Henderson said he’s aware of criticism of ALEC as a “corporate bill mill,” but he said he didn’t get that sense from the conference he attended.

“Agenda items to me were really relevant to what we’re doing here,” he said. “It wasn’t to me political. It’s not like going to CPAC (the Conservative Political Action Conference) or the Republican conference or whatever.”

The agenda included workshops about saving tax money in local budgets, how to serve as a “free market/limited government local official” and “Obama-era housing regulations in the era of Trump.”

“There is a conservative bent to spending, but that’s kind of what we do,” Henderson said. “One of the topics was meeting budgets in county government.”

Henderson met with U.S. Rep. Greg Walden, R-Hood River, and heard from speakers who included Acting White House Chief of Staff Mick Mulvaney and Housing and Urban Development Secretary Ben Carson.

Whisnant — along with state Rep. Greg Barreto, R-Cove, and state Sens. Bill Hansell, R-Athena, Kim Thatcher, R-Keizer, and Dennis Linthicum, R-Klamath Falls — were there, Henderson said.

Henderson was reimbursed $853.70 for his flights to and from D.C., as well as a total of $84.15 for meals at Redmond Airport and in D.C. He has not yet turned in receipts for the hotel he stayed at for two nights for the conference, but he said those rates were somewhere above $200 a night.

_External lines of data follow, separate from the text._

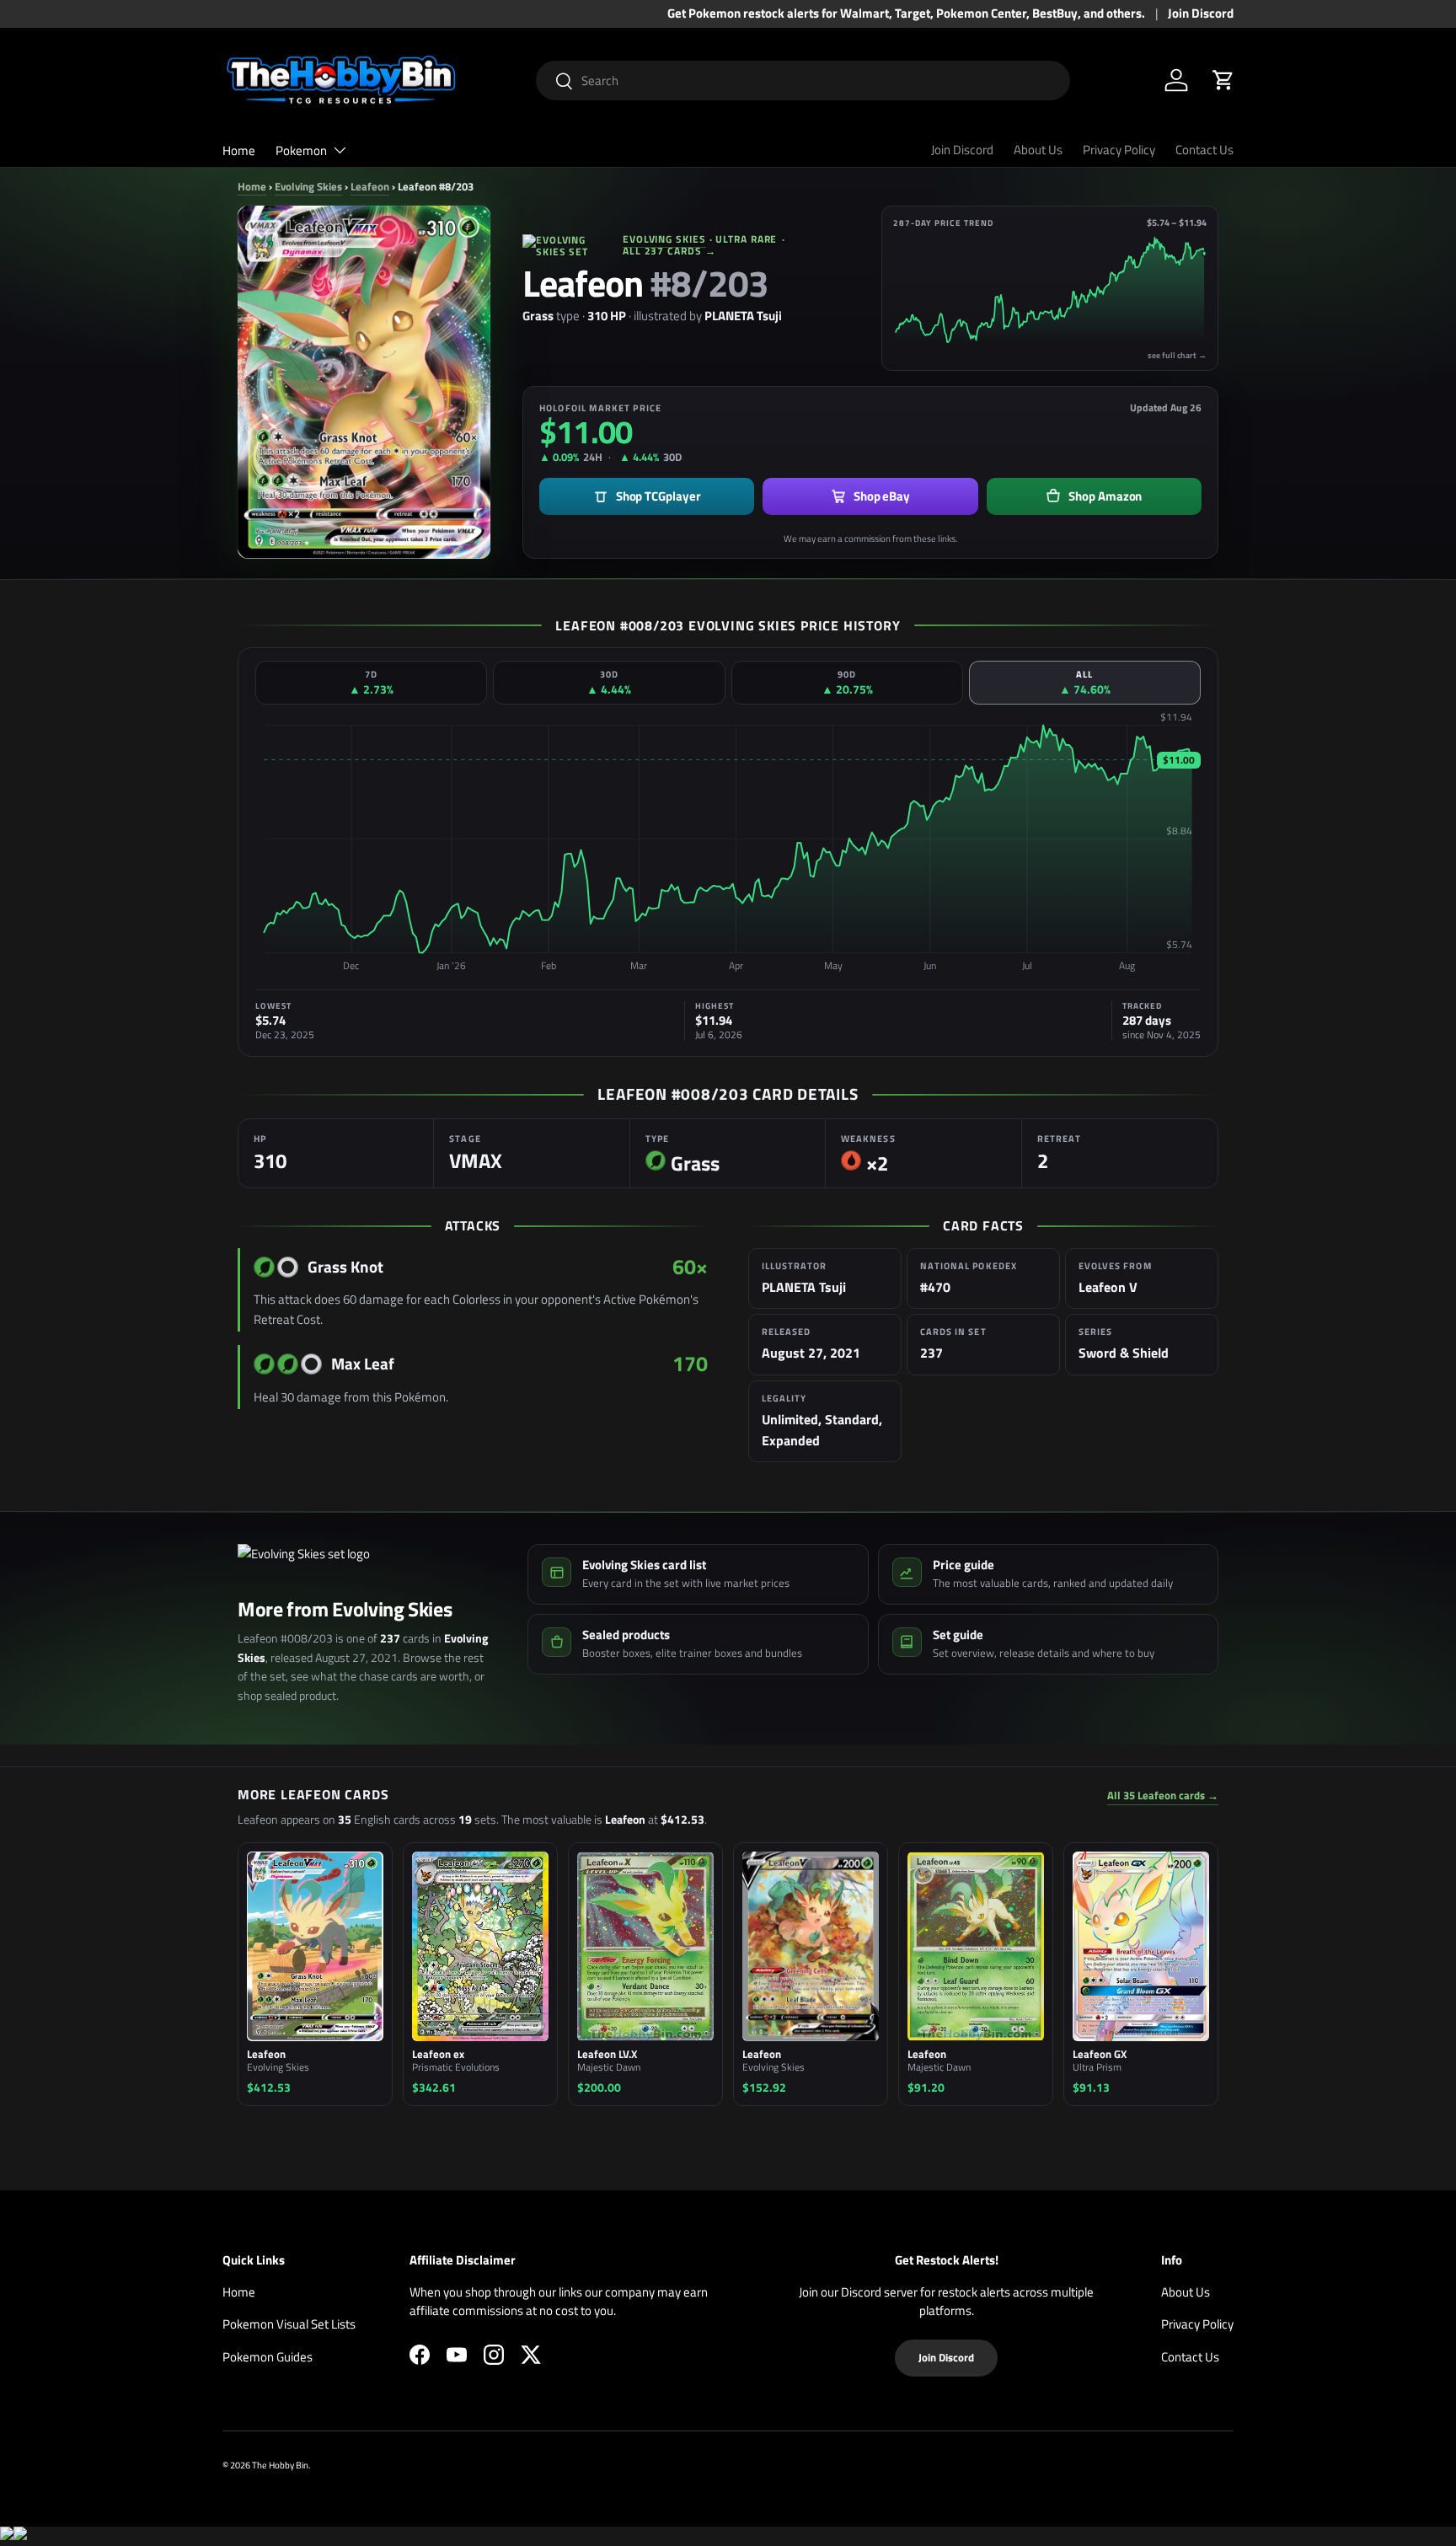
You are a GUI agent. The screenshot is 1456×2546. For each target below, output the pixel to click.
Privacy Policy (1119, 149)
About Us (1038, 149)
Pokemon (301, 150)
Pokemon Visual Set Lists (289, 2324)
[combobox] (803, 80)
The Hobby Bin (280, 2465)
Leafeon (370, 186)
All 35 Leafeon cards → (1162, 1796)
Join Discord (1201, 13)
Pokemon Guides (267, 2356)
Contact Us (1204, 149)
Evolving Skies (308, 186)
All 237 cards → (669, 251)
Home (238, 150)
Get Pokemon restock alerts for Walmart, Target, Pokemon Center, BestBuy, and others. (906, 13)
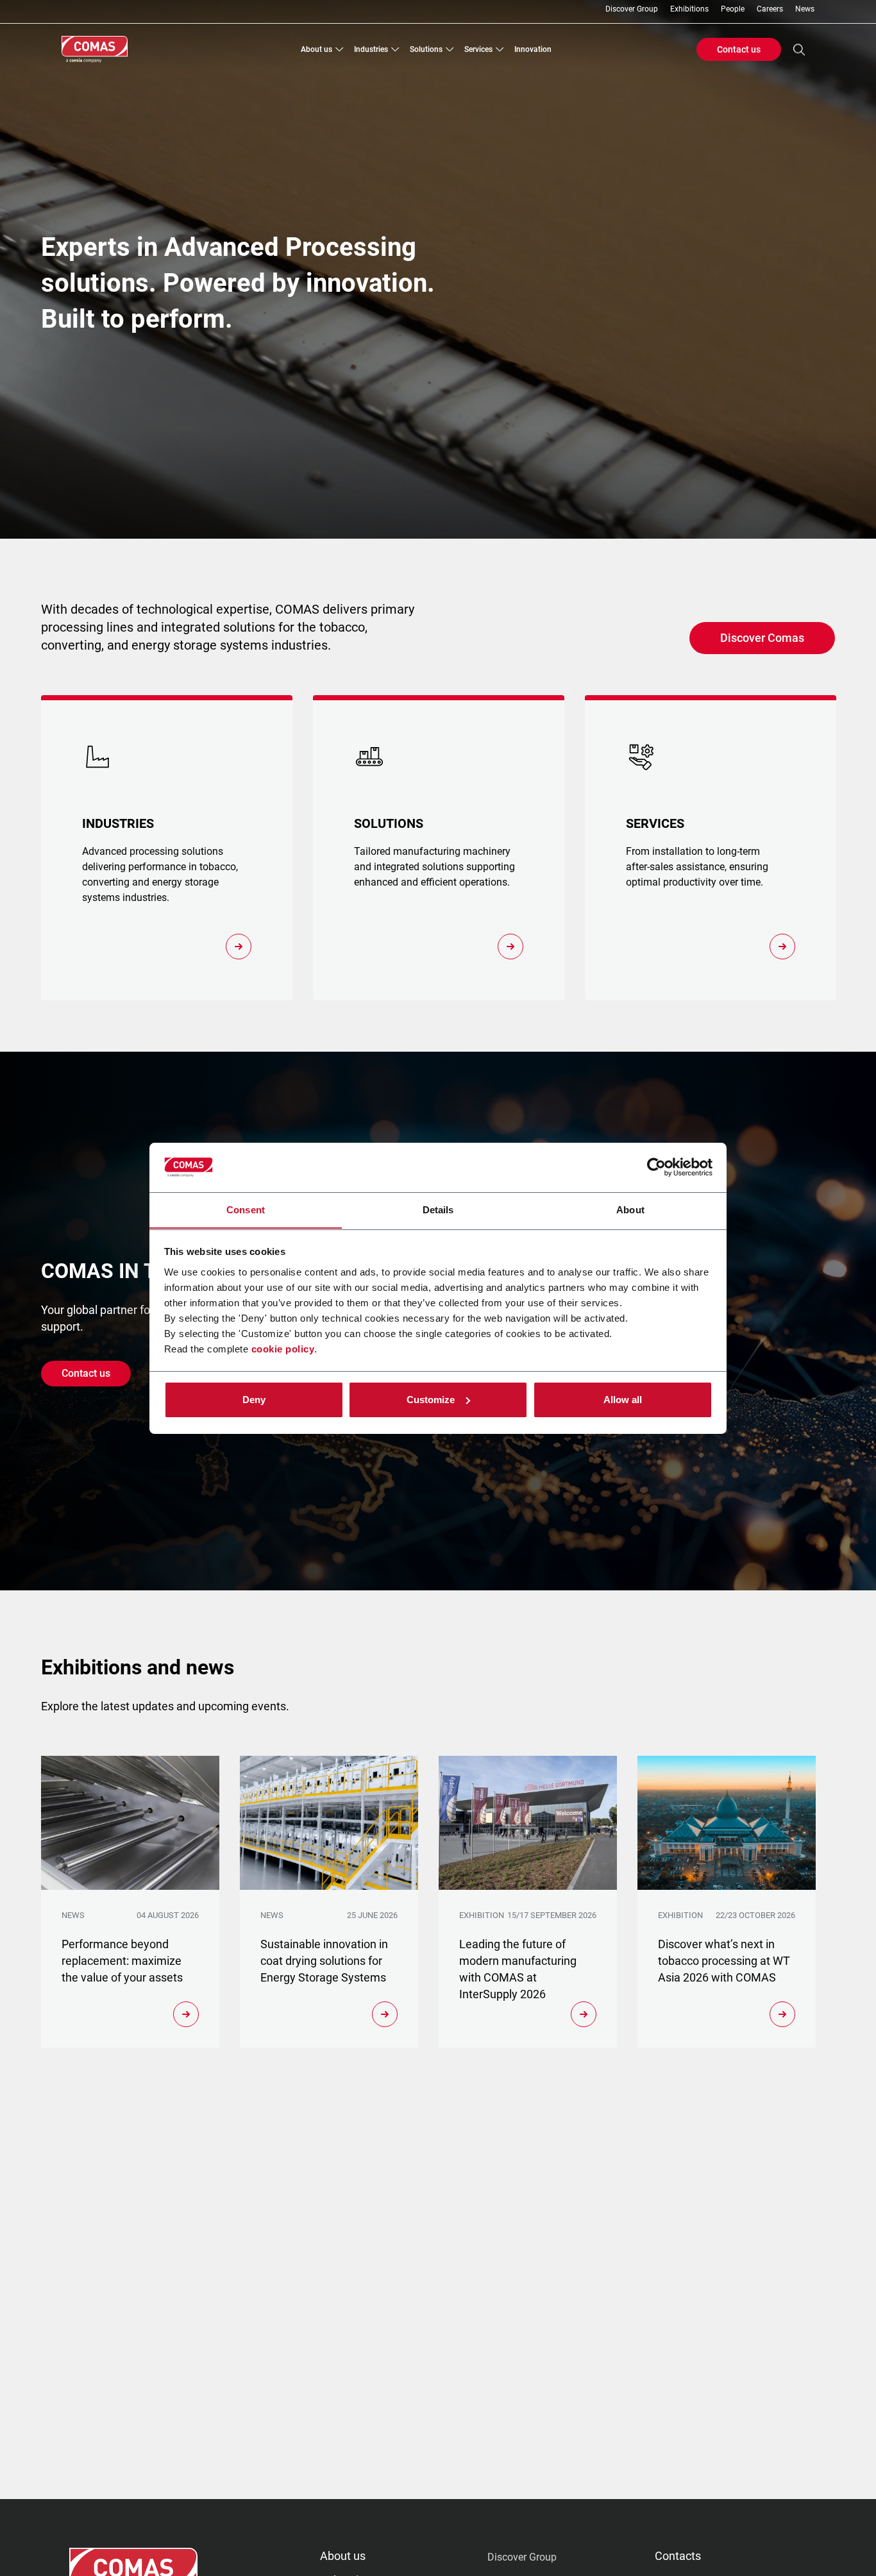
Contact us (739, 49)
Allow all (622, 1399)
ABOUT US (343, 2556)
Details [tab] (438, 1209)
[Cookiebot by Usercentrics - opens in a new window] (656, 1167)
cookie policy (283, 1348)
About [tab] (630, 1209)
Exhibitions (689, 9)
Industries (371, 49)
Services (478, 49)
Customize (431, 1399)
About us (316, 49)
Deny (253, 1399)
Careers (770, 9)
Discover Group (631, 9)
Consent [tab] (245, 1209)
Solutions (426, 49)
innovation (533, 49)
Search (799, 49)
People (733, 9)
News (804, 9)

The conference’s webpage lists the ALEC group rate at $279 per night. Henderson said county reimbursements are based on government rates set by the federal General Services Administration, which were $181 a night for hotels in D.C. in November.

ALEC waived registration fees for Henderson, he said. According to a fee schedule on the conference’s website, Henderson would have paid between $350 (if he became a member of the organization and registered before Nov. 8) and $600 (if he was not a member and registered after Nov. 8), had the fees not been waived.

“They’re a group that’s trying to grow so they recruited me to come,” he said.

Elected officials shouldn’t be using public money or taking handouts from organizations like ALEC, said Kate Titus, executive director of Common Cause Oregon. Common Cause is a watchdog group that advocates for open government and clashes frequently with ALEC.

Unlike groups like the Association of Oregon Counties and the National Association of Counties, ALEC is led by corporations, Titus said.

“They engage elected officials, but real decision-making is being made by corporate interests,” she said. “It’s a disingenuous arrangement. It’s not a group of legislators who are getting together to discuss policy ideas.”

ALEC often brings lawmakers to conferences and allows corporations to pick up the price tags for those members, Titus said. Those same corporations have members who attend conferences, lobby lawmakers and help draft legislation.

“Common Cause sees ALEC as a corporate lobby that masquerades as a charity,” Titus said. “I don’t think elected officials should be using public funds to attend meetings run by organizations that are breaking laws.”